Photophysical processes in electronic states of zinc tetraphenyl porphyrin accessed on one- and two-photon excitation in the soret region

Photophysical processes in the model metalloporphyrin, 5,10,15,20-tetraphenyl-21H,23H-porphine zinc (ZnTPP), have been investigated by means of conventional electronic spectroscopy, and by picosecond transient emission and femtosecond transient absorption methods. The radiative and radiationless decay parameters of ZnTPP have been determined under conditions of low solute concentration where dimer formation is unimportant, and the effects of dimer formation at higher concentrations have been assessed. Careful measurements of the relative S1-S0 fluorescence quantum yields produced on excitation to higher states compared with direct excitation to S1 itself reveal that a second radiationless decay process that bypasses S1 operates when ZnTPP is excited in the Soret region.

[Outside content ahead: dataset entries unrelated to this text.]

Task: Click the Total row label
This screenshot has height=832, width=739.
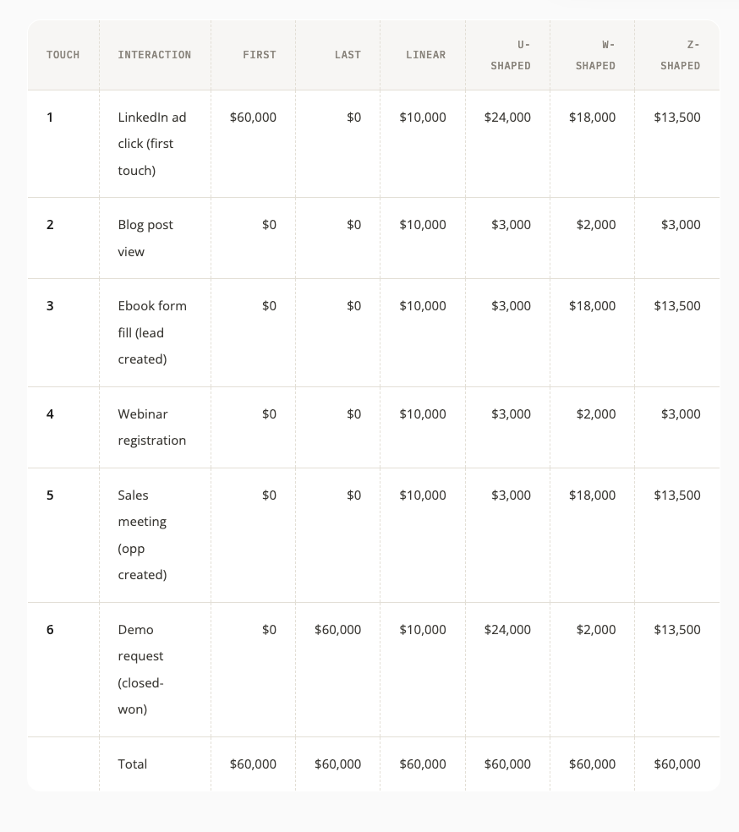Action: click(x=133, y=764)
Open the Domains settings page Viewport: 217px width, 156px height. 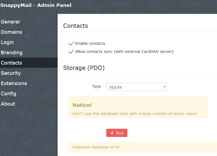pos(11,32)
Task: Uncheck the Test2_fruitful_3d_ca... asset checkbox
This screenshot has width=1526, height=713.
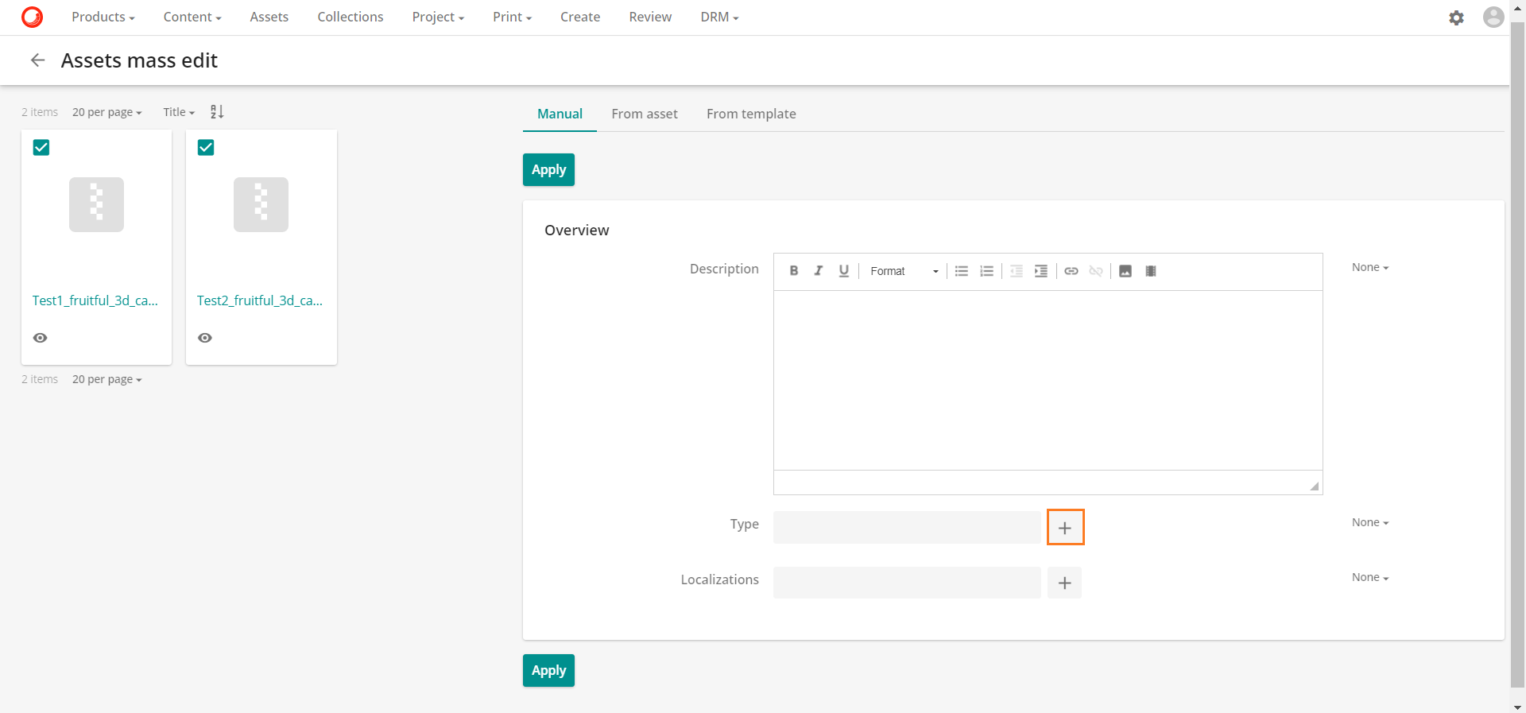Action: click(206, 148)
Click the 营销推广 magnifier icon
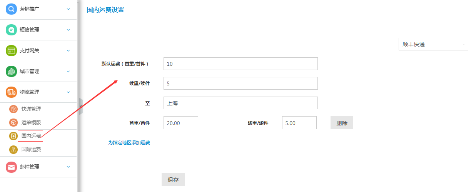Viewport: 476px width, 192px height. (x=12, y=9)
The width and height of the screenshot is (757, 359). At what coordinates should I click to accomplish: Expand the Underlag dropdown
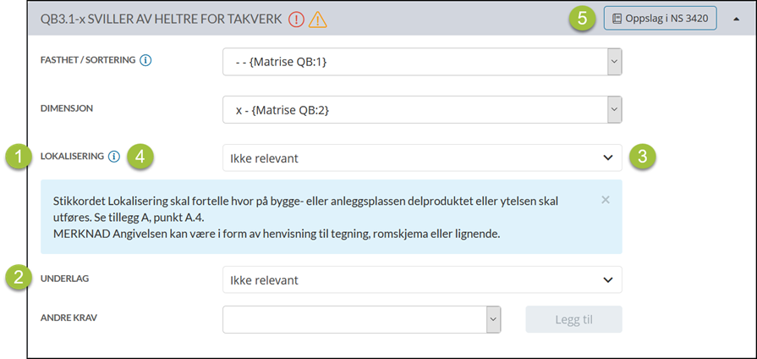(607, 279)
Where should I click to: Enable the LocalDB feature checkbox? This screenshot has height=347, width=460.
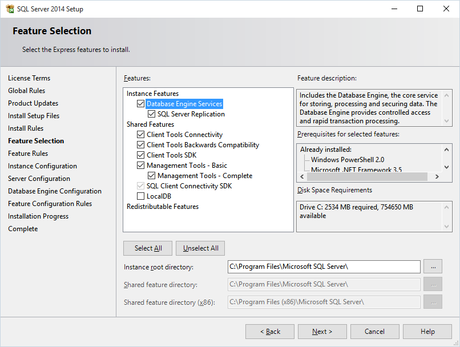point(140,196)
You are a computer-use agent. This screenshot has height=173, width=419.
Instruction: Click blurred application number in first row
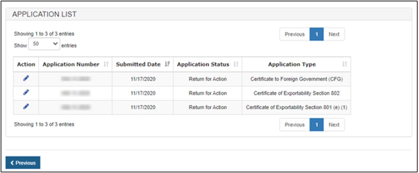pos(75,79)
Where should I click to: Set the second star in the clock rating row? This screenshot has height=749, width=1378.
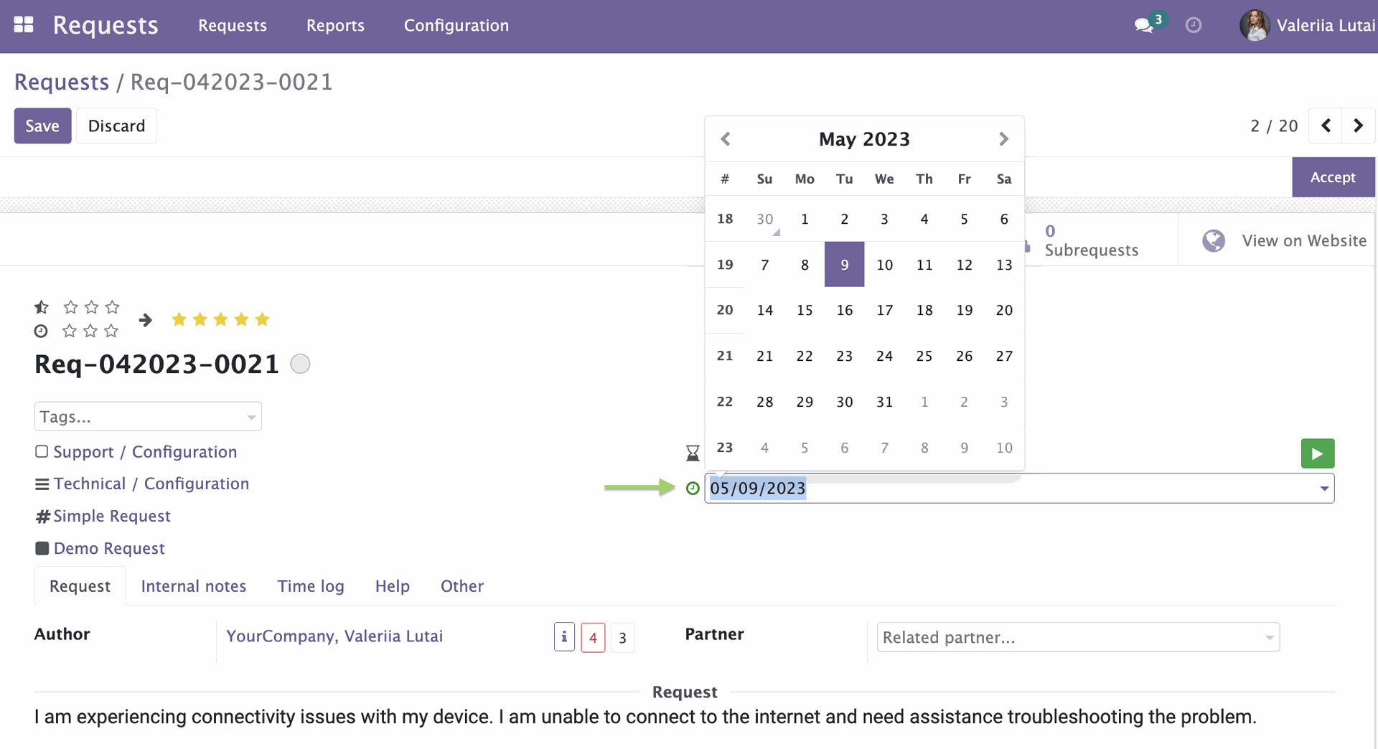click(x=90, y=331)
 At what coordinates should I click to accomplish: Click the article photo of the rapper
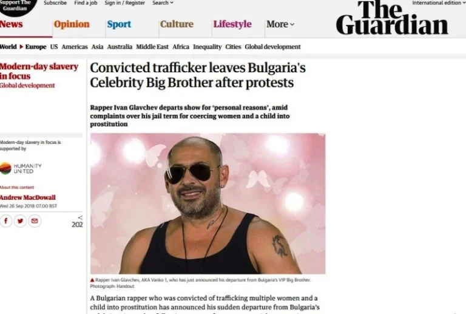coord(208,203)
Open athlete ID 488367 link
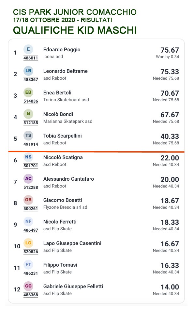The height and width of the screenshot is (313, 194). click(x=31, y=80)
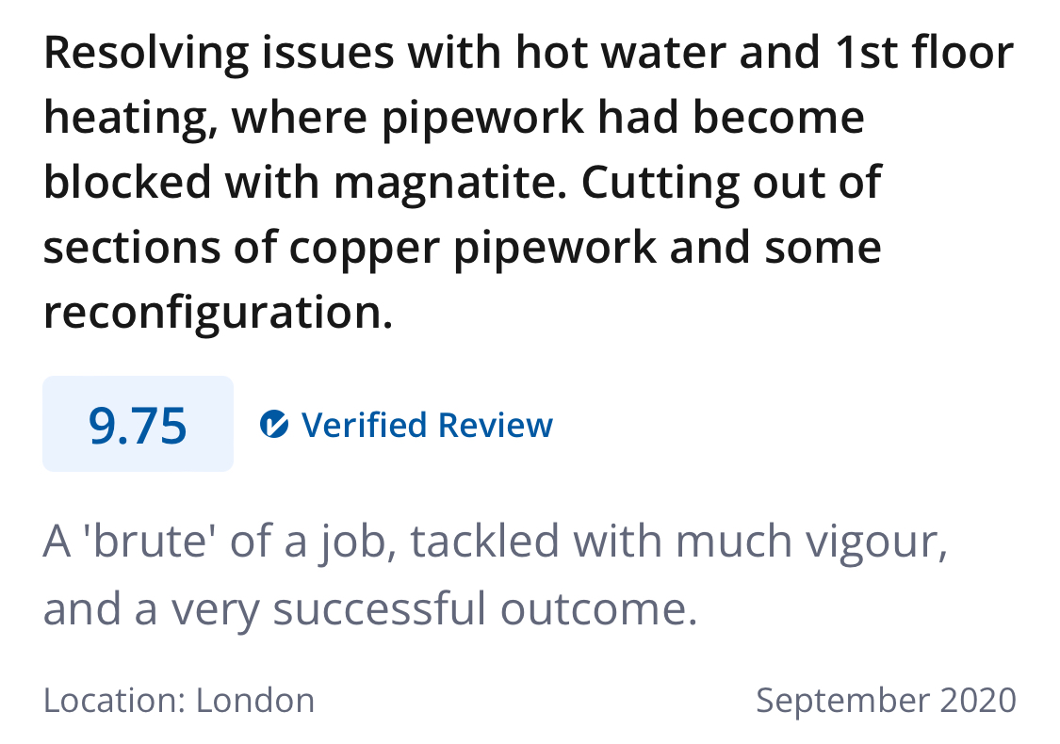Open the review title about hot water issues

(x=529, y=183)
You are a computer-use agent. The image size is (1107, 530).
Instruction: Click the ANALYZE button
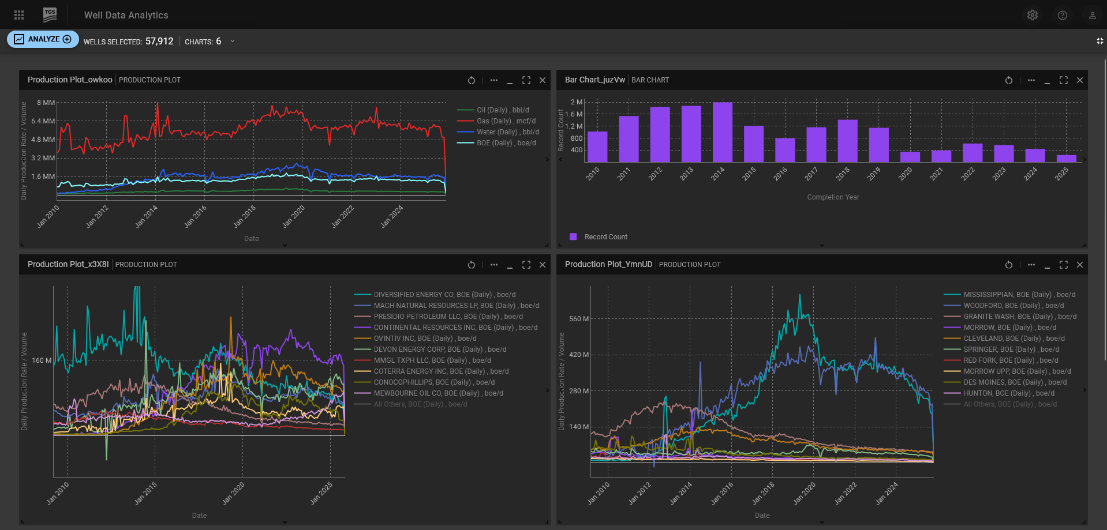43,39

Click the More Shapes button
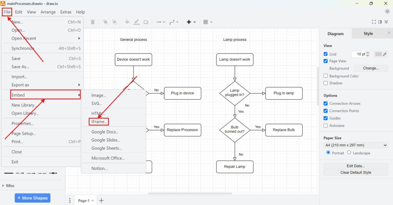[x=32, y=198]
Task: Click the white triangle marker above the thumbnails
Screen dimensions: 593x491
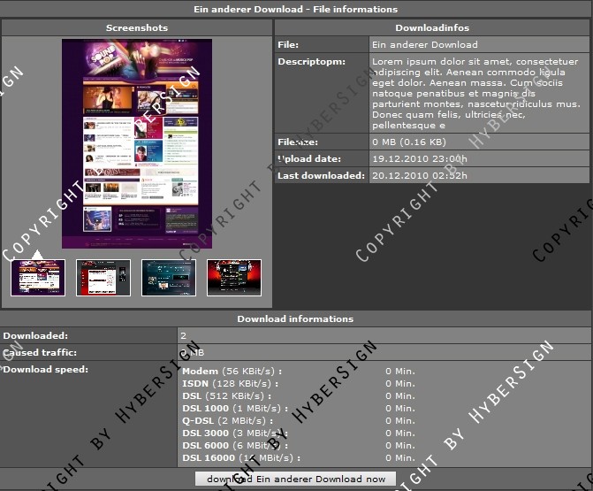Action: (37, 256)
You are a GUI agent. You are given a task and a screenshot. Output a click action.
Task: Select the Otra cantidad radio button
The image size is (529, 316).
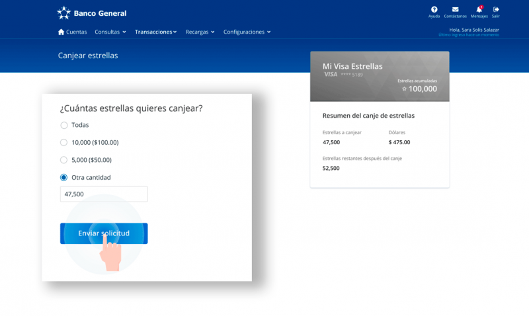[x=64, y=177]
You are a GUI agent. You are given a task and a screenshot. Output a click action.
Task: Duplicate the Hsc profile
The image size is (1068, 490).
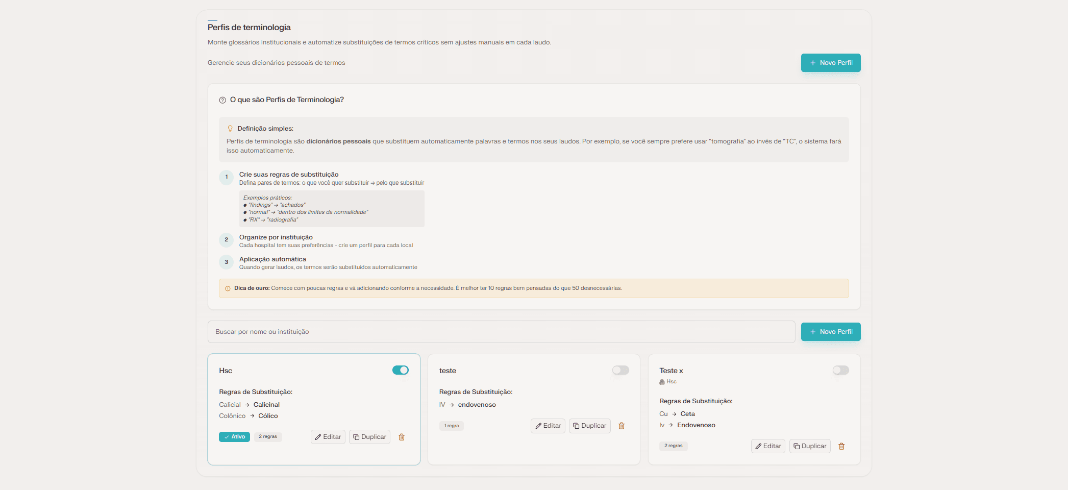tap(369, 437)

A dark state, assigned most probably to a triplet (Tn, n > 2) or an upper singlet of gerade parity, is involved. The relative importance of this second process is a function of the nature of the solvent, the excitation wavelength (vibrational energy content of the excited state) and the parity of higher electronic states accessed when two-photon excitation is employed. Sequential two-photon excitation occurs when exciting with fs pulses in the Soret region and becomes significant at even modest excitation pulse energies with increasing sample absorbance. The implications of these measurements in reinterpreting the dynamics of electronically excited ZnTPP are discussed.